On June 23, 2003, just eleven months shy of Brown's fiftieth anniversary, the Court was again confronted with the issue of segregation in schools. In Grutter v. Bollinger and its companion case, Gratz v. Bollinger, the issue was not the elimination of segregation in education, but the protection of affirmative action, a remedial tool used by the University of Michigan's Law School and undergraduate institutions to rectify past segregation and discrimination.

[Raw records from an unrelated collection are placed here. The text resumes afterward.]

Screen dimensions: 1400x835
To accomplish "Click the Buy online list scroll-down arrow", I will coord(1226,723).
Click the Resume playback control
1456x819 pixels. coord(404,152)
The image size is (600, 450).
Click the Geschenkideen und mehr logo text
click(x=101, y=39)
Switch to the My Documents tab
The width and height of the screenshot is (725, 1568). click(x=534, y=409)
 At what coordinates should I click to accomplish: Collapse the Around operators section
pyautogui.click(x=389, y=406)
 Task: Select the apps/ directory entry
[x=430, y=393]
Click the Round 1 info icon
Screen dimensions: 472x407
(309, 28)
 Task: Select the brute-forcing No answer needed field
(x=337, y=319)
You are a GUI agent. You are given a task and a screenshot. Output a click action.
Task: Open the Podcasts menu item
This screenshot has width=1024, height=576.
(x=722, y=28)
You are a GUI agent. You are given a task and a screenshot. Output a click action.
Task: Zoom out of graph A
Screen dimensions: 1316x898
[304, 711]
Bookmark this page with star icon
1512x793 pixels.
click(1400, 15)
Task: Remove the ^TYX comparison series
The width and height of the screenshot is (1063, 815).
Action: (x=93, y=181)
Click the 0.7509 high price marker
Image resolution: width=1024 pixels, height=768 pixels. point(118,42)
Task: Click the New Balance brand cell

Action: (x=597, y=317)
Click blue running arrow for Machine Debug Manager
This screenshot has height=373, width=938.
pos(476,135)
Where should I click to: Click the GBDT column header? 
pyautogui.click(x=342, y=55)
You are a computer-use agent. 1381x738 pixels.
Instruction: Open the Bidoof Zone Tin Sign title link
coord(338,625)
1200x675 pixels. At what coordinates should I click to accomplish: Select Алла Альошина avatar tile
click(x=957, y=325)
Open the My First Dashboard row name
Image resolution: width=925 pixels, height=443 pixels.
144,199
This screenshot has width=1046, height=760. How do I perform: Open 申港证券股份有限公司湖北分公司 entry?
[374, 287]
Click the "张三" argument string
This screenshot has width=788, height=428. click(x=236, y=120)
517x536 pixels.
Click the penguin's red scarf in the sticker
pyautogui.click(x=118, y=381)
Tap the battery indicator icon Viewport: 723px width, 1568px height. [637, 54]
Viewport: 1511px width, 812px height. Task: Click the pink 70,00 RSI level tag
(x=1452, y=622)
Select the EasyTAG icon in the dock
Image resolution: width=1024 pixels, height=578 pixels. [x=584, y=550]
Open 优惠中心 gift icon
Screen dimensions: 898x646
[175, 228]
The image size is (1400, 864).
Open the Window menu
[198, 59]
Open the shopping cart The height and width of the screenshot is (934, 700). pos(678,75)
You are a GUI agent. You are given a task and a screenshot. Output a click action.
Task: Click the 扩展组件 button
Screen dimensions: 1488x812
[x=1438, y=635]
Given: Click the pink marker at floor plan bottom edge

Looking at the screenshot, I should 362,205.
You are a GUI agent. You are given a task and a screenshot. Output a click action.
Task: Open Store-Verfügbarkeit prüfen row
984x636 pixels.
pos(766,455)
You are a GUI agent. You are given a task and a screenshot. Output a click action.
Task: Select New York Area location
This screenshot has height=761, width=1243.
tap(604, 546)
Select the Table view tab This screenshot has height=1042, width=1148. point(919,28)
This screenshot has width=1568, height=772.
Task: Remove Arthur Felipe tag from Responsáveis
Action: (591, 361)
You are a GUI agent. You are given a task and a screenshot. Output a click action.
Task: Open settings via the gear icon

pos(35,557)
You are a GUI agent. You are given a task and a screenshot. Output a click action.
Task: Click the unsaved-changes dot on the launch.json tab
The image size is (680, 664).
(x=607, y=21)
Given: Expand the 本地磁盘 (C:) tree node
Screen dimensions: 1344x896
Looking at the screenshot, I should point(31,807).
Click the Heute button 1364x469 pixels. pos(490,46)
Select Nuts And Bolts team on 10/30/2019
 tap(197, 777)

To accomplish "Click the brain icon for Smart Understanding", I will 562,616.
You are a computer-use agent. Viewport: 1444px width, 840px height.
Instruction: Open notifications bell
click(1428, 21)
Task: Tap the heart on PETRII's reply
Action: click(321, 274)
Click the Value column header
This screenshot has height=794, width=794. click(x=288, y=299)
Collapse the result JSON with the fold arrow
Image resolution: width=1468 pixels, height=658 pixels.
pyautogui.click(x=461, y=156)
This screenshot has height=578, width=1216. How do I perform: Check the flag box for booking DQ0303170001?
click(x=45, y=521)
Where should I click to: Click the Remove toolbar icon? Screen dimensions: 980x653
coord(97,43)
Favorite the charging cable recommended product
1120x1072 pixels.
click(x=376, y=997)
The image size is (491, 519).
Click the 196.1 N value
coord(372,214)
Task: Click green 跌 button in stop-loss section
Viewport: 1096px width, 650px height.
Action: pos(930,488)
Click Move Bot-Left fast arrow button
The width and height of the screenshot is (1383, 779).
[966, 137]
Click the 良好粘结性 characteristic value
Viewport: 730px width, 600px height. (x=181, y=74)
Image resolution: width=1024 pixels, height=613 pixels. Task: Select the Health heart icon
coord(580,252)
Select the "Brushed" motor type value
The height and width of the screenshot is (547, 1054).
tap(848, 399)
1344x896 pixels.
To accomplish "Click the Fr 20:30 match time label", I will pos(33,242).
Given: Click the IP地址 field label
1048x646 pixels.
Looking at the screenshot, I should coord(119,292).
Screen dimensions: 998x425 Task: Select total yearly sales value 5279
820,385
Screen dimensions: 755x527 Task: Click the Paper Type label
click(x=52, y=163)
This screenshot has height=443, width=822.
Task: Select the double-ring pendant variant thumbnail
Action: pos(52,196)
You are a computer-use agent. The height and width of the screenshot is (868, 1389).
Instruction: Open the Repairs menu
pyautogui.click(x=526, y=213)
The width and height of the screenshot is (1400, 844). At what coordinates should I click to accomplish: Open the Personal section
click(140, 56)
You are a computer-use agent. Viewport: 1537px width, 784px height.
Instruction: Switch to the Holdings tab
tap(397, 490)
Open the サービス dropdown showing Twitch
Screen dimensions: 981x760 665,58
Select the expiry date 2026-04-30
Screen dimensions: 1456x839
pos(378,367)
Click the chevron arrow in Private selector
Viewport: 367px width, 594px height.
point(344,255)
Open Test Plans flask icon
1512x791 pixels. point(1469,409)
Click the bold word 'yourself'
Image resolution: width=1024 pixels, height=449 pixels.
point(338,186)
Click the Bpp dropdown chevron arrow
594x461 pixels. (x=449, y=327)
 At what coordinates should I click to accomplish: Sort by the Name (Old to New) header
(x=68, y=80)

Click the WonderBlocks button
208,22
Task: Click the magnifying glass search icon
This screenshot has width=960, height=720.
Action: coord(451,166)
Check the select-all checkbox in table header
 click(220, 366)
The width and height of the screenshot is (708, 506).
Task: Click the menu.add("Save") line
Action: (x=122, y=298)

On this occasion, the amicus curiae specifically cited Executive Order 9981 in its argument supporting the University of Michigan's affirmative action program. 1 After describing the positive effect Executive Order 9981 and subsequent integration had on the military and national defense, the amici urged that "[t]he modern military judgment is that full integration and other policies combating discrimination [e.g., affirmative action] are essential to good order, combat readiness, and military effectiveness." A great portion of the oral arguments for Grutter and Gratz contained discussion on the need for educating minorities for the purpose of military defense and the concomitant need for programs to increase the number of minorities in institutions of higher learning. 1 Finally, in upholding the law school's program in Grutter, the majority made reference to the need to support diversity in higher education in light of national security and found that the law school had a narrowly tailored program which supported a "compelling interest in attaining a diverse student body." 1 The ideals set forth in Executive Order 9981 were appropriately used to support a tool in the combat against one of the historical effects of segregation, namely the low number of minorities in higher education.

VI. Conclusion

It is not my claim that rights consciousness on the part of black soldiers and civilians alone was the sole reason for Executive Order 9981. Presidential electoral politics, 1 a concurrent court victory for *110 civil rights, and military manpower necessity were significant forces behind issuance of the order. However, the ability of A. Philip Randolph to combine these factors into a cohesive effort and use their combined momentum proved to be essential in the eventual presidential order. The CAJC and threat of civil disobedience would never have arisen had Executive Order 8802 adequately met the demands of the MOWM. Randolph's CAJC and Executive Order 9981 merely represented a continuation of Randolph's efforts in 1941. Although focused on equality of treatment and opportunity for black servicemen, the pursuit of the Four Freedoms and the fight for an Executive Order had positive social and judicial repercussions. Executive Order 9981, by announcing that segregation was inherently unequal in the context of the military, removed a significant brick in the wall of segregation built by Plessy v. Ferguson 1 and established momentum toward one of the most important civil rights decisions to date, Brown v. Board of Education of Topeka.